There are actually five well-established stages in the grieving process – denial, anger, bargaining, depression and finally acceptance. Not all of these occur in every case, nor do they always happen in the same order. However, they are fairly universal and a good way of recognizing when you are suffering from grief – or when someone else is.
The first stage – denial – is that feeling of shock you have just after someone close to you has died and you are sitting in the American Cremation & Casket Alliance trying to arrange the funeral. Nothing seems real – the event really hasn’t happened, and everything will be all right soon. The important thing at this stage is not to try to break through the denial – it is a natural defense mechanism that helps us to cope with overwhelmingly distressing events.
Once that denial does start to lift, people then become angry. Someone must be to blame for this – perhaps the doctor, or God, or even the person who is feeling grief. When anger does turn inward, it becomes guilt, which is far more destructive than anger directed outwards. At this point, grief stricken people need to be able to work through their anger and guilt with someone else, who needs to be sympathetic and nonjudgmental.

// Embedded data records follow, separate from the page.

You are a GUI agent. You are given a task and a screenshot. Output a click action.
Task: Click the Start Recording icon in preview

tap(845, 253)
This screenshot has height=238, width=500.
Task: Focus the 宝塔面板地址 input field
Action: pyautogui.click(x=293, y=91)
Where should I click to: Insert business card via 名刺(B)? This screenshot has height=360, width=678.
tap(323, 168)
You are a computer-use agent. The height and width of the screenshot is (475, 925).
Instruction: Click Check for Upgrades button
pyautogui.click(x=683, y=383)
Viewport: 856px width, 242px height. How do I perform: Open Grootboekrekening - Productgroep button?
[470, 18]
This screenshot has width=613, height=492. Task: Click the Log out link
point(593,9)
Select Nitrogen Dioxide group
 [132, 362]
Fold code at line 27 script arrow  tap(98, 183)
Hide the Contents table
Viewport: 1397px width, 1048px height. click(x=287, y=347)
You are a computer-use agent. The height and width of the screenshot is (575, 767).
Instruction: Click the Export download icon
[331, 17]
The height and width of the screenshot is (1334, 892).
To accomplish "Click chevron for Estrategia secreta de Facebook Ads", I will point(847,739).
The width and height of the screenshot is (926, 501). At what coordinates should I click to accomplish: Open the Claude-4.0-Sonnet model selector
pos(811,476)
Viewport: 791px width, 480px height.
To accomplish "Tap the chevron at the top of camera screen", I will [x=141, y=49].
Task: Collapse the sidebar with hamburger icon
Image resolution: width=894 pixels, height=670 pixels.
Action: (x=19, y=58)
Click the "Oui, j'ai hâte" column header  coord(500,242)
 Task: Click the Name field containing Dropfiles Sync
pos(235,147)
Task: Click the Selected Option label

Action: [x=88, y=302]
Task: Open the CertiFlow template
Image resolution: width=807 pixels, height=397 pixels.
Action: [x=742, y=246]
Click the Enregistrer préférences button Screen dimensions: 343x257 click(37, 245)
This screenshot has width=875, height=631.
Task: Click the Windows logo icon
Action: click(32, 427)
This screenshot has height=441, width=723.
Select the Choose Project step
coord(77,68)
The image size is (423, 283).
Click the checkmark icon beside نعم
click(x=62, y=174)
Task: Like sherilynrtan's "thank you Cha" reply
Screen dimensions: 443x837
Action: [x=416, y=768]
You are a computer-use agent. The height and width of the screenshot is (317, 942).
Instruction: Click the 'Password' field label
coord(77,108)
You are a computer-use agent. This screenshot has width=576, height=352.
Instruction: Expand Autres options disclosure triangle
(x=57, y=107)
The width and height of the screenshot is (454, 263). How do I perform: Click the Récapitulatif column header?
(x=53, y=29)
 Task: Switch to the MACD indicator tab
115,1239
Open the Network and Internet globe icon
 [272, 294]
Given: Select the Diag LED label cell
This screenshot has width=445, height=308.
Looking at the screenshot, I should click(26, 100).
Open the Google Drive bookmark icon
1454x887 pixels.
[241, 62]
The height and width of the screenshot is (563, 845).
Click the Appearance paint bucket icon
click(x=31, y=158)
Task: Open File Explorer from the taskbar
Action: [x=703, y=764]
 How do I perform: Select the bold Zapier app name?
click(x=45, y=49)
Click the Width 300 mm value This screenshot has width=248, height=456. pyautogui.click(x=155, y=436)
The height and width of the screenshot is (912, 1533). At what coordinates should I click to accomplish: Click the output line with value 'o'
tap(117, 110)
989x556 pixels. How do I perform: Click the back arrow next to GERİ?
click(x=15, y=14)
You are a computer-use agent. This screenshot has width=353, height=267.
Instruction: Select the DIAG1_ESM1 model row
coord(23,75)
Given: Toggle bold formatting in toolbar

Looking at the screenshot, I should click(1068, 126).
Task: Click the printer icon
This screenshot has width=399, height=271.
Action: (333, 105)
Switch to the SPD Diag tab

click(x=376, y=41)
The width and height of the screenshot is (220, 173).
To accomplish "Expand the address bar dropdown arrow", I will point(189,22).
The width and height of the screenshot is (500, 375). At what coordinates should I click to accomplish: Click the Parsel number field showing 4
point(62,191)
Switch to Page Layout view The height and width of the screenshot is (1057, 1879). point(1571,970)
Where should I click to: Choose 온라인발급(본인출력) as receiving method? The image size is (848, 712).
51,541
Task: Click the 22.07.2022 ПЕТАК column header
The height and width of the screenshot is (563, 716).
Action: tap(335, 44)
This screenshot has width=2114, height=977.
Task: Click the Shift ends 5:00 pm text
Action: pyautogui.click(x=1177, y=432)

As anger diminishes, grief takes a paradoxically pragmatic turn. There has to be a way of rolling up the sleeves and fixing the situation. Of course, the reality is that this is irrational, but people believe fervently that they can bargain to change things back. Again, this bargaining may be with nature or with a supernatural being, or it may take the form of someone begging to restart a relationship that has nearly destroyed them.
Next comes depression – the bargaining has failed and the person is left with an overwhelming sense of helplessness. This depression is often accompanied by worry – what will become of the person who is grieving and how will they cope? At this point, grief is approaching an end – the person is preparing to come to terms with their loss and needs reassurance and kindness to help them to do this.
Finally comes acceptance. This is not about the pain lessening – this only happens over a very long period of time and is never complete. Instead, it is the point at which a person is able to start to function with the pain, and accept the reality of the situation. It is not the end of grief, but instead the starting point for a lifelong journey where distraught memories gradually transition into fond recollections.